*EXERCISE DATA*
"""

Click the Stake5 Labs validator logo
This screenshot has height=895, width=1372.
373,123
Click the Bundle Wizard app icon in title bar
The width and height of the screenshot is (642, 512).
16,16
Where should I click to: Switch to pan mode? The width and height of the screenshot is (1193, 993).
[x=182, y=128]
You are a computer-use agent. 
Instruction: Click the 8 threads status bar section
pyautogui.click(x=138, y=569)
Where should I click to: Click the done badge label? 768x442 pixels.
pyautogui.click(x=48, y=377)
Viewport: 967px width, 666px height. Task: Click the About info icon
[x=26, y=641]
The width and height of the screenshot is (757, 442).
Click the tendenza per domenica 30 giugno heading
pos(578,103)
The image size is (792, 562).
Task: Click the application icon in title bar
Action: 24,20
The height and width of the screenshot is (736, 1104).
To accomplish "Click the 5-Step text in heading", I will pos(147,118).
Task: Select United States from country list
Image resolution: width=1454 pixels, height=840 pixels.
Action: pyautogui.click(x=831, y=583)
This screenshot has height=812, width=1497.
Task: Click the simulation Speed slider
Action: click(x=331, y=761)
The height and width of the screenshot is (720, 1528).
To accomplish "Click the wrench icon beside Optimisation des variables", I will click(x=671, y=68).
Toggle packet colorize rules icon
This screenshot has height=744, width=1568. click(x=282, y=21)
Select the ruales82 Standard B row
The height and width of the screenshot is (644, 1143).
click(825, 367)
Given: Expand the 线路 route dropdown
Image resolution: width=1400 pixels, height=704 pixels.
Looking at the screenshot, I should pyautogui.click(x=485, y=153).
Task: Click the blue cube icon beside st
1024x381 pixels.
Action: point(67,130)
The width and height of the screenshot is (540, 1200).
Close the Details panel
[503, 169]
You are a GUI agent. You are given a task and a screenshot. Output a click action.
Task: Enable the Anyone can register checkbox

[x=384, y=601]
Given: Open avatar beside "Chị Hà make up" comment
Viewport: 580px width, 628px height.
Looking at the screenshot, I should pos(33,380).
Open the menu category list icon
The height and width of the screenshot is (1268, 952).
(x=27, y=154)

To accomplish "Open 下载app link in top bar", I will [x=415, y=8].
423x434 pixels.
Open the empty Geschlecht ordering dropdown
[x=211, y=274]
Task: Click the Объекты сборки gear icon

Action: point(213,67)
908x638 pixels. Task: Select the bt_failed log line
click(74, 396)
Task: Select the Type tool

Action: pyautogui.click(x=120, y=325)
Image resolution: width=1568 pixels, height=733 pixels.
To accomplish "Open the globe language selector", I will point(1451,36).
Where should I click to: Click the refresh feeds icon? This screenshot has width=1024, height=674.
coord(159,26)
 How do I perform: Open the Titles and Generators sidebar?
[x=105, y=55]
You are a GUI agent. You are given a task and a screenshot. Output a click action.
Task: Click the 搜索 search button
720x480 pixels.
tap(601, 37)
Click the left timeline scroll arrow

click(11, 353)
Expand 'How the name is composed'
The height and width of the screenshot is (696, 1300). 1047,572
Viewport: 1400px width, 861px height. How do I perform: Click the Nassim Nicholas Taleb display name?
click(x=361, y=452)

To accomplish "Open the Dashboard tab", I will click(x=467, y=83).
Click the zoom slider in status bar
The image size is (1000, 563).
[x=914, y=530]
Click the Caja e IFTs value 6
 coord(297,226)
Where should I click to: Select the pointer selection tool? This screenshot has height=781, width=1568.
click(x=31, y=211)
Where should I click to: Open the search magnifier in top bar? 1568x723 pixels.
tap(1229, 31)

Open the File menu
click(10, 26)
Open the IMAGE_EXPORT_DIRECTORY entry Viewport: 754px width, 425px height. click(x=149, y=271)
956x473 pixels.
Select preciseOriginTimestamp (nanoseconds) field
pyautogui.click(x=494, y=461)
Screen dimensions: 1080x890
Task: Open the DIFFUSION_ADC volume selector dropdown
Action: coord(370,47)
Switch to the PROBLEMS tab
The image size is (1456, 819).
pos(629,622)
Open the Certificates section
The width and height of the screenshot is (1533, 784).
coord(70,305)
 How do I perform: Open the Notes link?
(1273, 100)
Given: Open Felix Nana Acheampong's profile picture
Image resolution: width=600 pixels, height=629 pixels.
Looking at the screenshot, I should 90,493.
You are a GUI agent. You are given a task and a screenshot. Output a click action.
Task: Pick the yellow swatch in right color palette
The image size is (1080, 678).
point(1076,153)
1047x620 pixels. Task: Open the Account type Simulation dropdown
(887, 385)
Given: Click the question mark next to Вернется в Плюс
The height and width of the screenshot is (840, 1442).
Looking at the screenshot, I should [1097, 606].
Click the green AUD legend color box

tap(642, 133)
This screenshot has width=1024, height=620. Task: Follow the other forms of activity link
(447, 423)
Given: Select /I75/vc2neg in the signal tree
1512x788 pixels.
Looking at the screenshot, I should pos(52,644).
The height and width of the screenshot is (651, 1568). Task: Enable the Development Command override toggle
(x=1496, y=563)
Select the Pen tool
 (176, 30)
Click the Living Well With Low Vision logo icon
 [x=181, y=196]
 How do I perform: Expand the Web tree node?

"""

*STATED PROBLEM*
Reproduce the entire listing above verbatim, preserving every line in its original order.

*RESULT OF THIS TASK*
Click the Stake5 Labs validator logo
This screenshot has height=895, width=1372.
373,123
Click the Bundle Wizard app icon in title bar
The width and height of the screenshot is (642, 512).
16,16
Where should I click to: Switch to pan mode? The width and height of the screenshot is (1193, 993).
[x=182, y=128]
You are a computer-use agent. 
Instruction: Click the 8 threads status bar section
pyautogui.click(x=138, y=569)
Where should I click to: Click the done badge label? 768x442 pixels.
pyautogui.click(x=48, y=377)
Viewport: 967px width, 666px height. Task: Click the About info icon
[x=26, y=641]
The width and height of the screenshot is (757, 442).
Click the tendenza per domenica 30 giugno heading
pos(578,103)
The image size is (792, 562).
Task: Click the application icon in title bar
Action: 24,20
The height and width of the screenshot is (736, 1104).
To accomplish "Click the 5-Step text in heading", I will pos(147,118).
Task: Select United States from country list
Image resolution: width=1454 pixels, height=840 pixels.
Action: pyautogui.click(x=831, y=583)
This screenshot has height=812, width=1497.
Task: Click the simulation Speed slider
Action: click(x=331, y=761)
The height and width of the screenshot is (720, 1528).
To accomplish "Click the wrench icon beside Optimisation des variables", I will click(x=671, y=68).
Toggle packet colorize rules icon
This screenshot has height=744, width=1568. click(x=282, y=21)
Select the ruales82 Standard B row
The height and width of the screenshot is (644, 1143).
click(825, 367)
Given: Expand the 线路 route dropdown
Image resolution: width=1400 pixels, height=704 pixels.
Looking at the screenshot, I should pyautogui.click(x=485, y=153).
Task: Click the blue cube icon beside st
1024x381 pixels.
Action: point(67,130)
The width and height of the screenshot is (540, 1200).
Close the Details panel
[503, 169]
You are a GUI agent. You are given a task and a screenshot. Output a click action.
Task: Enable the Anyone can register checkbox

[x=384, y=601]
Given: Open avatar beside "Chị Hà make up" comment
Viewport: 580px width, 628px height.
Looking at the screenshot, I should pos(33,380).
Open the menu category list icon
The height and width of the screenshot is (1268, 952).
(x=27, y=154)

To accomplish "Open 下载app link in top bar", I will [x=415, y=8].
423x434 pixels.
Open the empty Geschlecht ordering dropdown
[x=211, y=274]
Task: Click the Объекты сборки gear icon

Action: point(213,67)
908x638 pixels. Task: Select the bt_failed log line
click(74, 396)
Task: Select the Type tool

Action: pyautogui.click(x=120, y=325)
Image resolution: width=1568 pixels, height=733 pixels.
To accomplish "Open the globe language selector", I will point(1451,36).
Where should I click to: Click the refresh feeds icon? This screenshot has width=1024, height=674.
coord(159,26)
 How do I perform: Open the Titles and Generators sidebar?
[x=105, y=55]
You are a GUI agent. You are given a task and a screenshot. Output a click action.
Task: Click the 搜索 search button
720x480 pixels.
tap(601, 37)
Click the left timeline scroll arrow

click(11, 353)
Expand 'How the name is composed'
The height and width of the screenshot is (696, 1300). 1047,572
Viewport: 1400px width, 861px height. How do I perform: Click the Nassim Nicholas Taleb display name?
click(x=361, y=452)

To accomplish "Open the Dashboard tab", I will click(x=467, y=83).
Click the zoom slider in status bar
The image size is (1000, 563).
[x=914, y=530]
Click the Caja e IFTs value 6
 coord(297,226)
Where should I click to: Select the pointer selection tool? This screenshot has height=781, width=1568.
click(x=31, y=211)
Where should I click to: Open the search magnifier in top bar? 1568x723 pixels.
tap(1229, 31)

Open the File menu
click(10, 26)
Open the IMAGE_EXPORT_DIRECTORY entry Viewport: 754px width, 425px height. click(x=149, y=271)
956x473 pixels.
Select preciseOriginTimestamp (nanoseconds) field
pyautogui.click(x=494, y=461)
Screen dimensions: 1080x890
Task: Open the DIFFUSION_ADC volume selector dropdown
Action: coord(370,47)
Switch to the PROBLEMS tab
The image size is (1456, 819).
pos(629,622)
Open the Certificates section
The width and height of the screenshot is (1533, 784).
coord(70,305)
 How do I perform: Open the Notes link?
(1273, 100)
Given: Open Felix Nana Acheampong's profile picture
Image resolution: width=600 pixels, height=629 pixels.
Looking at the screenshot, I should 90,493.
You are a GUI agent. You are given a task and a screenshot. Output a click action.
Task: Pick the yellow swatch in right color palette
The image size is (1080, 678).
point(1076,153)
1047x620 pixels. Task: Open the Account type Simulation dropdown
(887, 385)
Given: Click the question mark next to Вернется в Плюс
The height and width of the screenshot is (840, 1442).
Looking at the screenshot, I should [1097, 606].
Click the green AUD legend color box

tap(642, 133)
This screenshot has width=1024, height=620. Task: Follow the other forms of activity link
(447, 423)
Given: Select /I75/vc2neg in the signal tree
1512x788 pixels.
Looking at the screenshot, I should pos(52,644).
The height and width of the screenshot is (651, 1568). Task: Enable the Development Command override toggle
(x=1496, y=563)
Select the Pen tool
 (176, 30)
Click the Living Well With Low Vision logo icon
 [x=181, y=196]
 How do I perform: Expand the Web tree node?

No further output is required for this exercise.